So the creation in the early days was driven by this, you know, we got to beat the other team. We had a different approach. They had a different approach. It turned out we had done it right, and they had gone off the rails and done a completely wrong implementation, but we did not know that. While you’re developing, you don’t know that, right? You just sort of have to know that your execution is right, and you have to get going.

So it was a great team from that perspective. I had a phenomenal Board also. I had people who were the who’s-who of semiconductor, you know, Andy Bechtolsheim, who was the founder of Sun Microsystems, the first investor into Google. He was an investor in us. This was in ‘98, right? I mean, in fact, Google was not there at that time, which is like very interesting that, you know, all these people had worked at Magma on the Board. I had one person who was very strong from a financial perspective, Mark Perry, and everybody had their own expertise on the Board, and they could teach me a lot of things.

So, for example, in Magma, we launched the product in the second year. Third year, we did $13 million, 13, right? Zero to $13 million run. So it was not an easy thing, right? You’re out with customers. 80% of the deals, I’m very, very involved. The other 20% also involved. So it was a pretty intense way of trying to close revenue quickly and get to capture the market as quickly as we can. And I still remember the financial person on our Board, Mark Perry from NEA New Enterprise Associates, he came to me and he said, Rajeev, I think you can go public, but I think your entire finance start — staff was done. You have to start from the scratch.

So we ended up having to fire about five or six people in the finance organization, restart the entire finance effort, right? Because that was something that I didn’t know how to put the right quality when I started the company. I knew all the Engineering side and the Technical side, the Support side, and even the Sales side had done well. So I had to rebuild that and we filed for IPO. So it was a Culture of Excellence that we had within the company.

And the team, you know, I mean, I couldn’t have had a better team than I had at Magma. I mean, at the e-staff level in the early four years, everybody had been a CEO, right? I mean, and even later, people who were hired and groomed have gone on to become the CEOs and VPs of top companies. I’m mighty proud of the fact that probably about 1,500 to 2,000 people in the Valley had worked for me in that organization. There’s at least 400, 500 of them who are now holding Exec positions across the Valley. So it’s a testament to the fact that it’s a phenomenal team that we have, that we built and continuously made sure that the team quality is kept up. Right? So that was, there’s no exceptions to that.

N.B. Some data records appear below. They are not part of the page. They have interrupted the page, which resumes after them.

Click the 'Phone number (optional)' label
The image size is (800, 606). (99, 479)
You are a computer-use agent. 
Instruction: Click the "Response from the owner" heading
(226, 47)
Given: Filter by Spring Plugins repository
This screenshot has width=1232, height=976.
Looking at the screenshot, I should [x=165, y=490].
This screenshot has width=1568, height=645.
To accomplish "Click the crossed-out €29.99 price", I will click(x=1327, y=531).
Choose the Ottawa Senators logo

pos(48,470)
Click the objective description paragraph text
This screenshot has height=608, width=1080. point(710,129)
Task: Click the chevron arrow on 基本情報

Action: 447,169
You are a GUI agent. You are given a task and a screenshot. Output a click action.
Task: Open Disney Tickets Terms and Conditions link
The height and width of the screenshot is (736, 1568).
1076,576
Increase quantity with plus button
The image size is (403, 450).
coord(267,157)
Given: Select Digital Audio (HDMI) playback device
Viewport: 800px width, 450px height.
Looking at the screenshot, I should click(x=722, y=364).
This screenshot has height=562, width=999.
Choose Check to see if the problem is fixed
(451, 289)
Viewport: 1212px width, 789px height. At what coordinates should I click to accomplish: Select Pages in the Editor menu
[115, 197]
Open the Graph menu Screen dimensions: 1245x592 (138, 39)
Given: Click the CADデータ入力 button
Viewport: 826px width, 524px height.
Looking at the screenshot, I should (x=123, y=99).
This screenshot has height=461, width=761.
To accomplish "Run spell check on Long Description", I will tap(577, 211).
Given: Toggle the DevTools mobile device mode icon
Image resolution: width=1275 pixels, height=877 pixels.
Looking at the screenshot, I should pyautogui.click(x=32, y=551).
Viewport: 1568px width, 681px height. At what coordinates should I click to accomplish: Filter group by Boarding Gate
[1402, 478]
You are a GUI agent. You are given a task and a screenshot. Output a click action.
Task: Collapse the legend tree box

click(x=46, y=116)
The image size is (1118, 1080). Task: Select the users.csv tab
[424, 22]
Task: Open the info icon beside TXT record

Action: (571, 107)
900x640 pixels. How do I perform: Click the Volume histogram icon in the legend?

And we had this thing where, you know, in Sales, two strikes, you’re out. If you miss twice, you’re gone. And Engineering was, you know, your — the best had a salary scale, which is unmatched in the industry, right? The top 10% of the company were in what we call the KC model, which is Key Contributor model. And we did that purposefully, and everybody could come into that KC plan. You may get removed from it next year if you don’t perform. So, it’s just basically a performance-driven company with a great OKR and performance management that was done to create the core products, right? So that was the best thing that we had done as a company.

Radhakrishnan Chonat: Remarkable. You mentioned how you struggle with raising capital in Ambit when you first started.

Rajeev Madhavan: Yeah.

Radhakrishnan Chonat: Shifting gears a little bit. Is that a reason for you to become a venture investor? I’m seeing you have had a remarkable success as a VC with Toast, Groupon, Apigee. So what specific qualities do you look for in founders and startups before making an investment?

Rajeev Madhavan: So, you know, I talked to you about having a great VC in NEA’s Mark Perry and on Magma. I did not have such a great experience before that, right? I had all — because I was raising money from people who really were funding the project based on some customers or some activity that we were doing. But nobody really funded me as an entity, and they did not kind of — were not really good investors as far as having a relationship.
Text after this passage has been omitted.